Perseverance Rover
This high-resolution still image is part of a video taken by several cameras as NASA’s Perseverance rover touched down on Mars on Feb. 18, 2021. A camera aboard the descent stage captured this shot. A key objective for Perseverance’s mission on Mars is astrobiology, including the search for signs of ancient microbial life. The rover will characterize the planet’s geology and past climate, pave the way for human exploration of the Red Planet, and be the first mission to collect and cache Martian rock and regolith (broken rock and dust). Subsequent NASA missions, in cooperation with ESA (the European Space Agency), would send spacecraft to Mars to collect these cached samples from the surface and return them to Earth for in-depth analysis. The Mars 2020 mission is part of a larger program that includes missions to the Moon as a way to prepare for human exploration of the Red Planet. JPL, which is managed for NASA by Caltech in Pasadena, California, built and manages operations of the Perseverance and Curiosity rovers. Credits: NASA/JPL-Caltech

NASA's Perseverance Mars rover is using its self-driving capabilities as it treks across Jezero Crater, looking for signs of ancient life and gathering rock and soil samples for planned return to Earth.

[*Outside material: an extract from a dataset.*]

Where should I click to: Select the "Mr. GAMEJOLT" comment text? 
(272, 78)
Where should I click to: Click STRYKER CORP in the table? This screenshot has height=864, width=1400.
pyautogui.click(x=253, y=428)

With the help of special 3D glasses, rover drivers on Earth plan routes with specific stops, but increasingly allow the rover to take the wheel and choose how it gets to those stops. Perseverance's auto-navigation system, known as AutoNav, makes 3D maps of the terrain ahead, identifies hazards, and plans a route around any obstacles without additional direction from controllers back on Earth.

The more complex terrains help Perseverance achieve its science goals and break driving records. The rover is going to an area where an ancient river flowed into a body of water.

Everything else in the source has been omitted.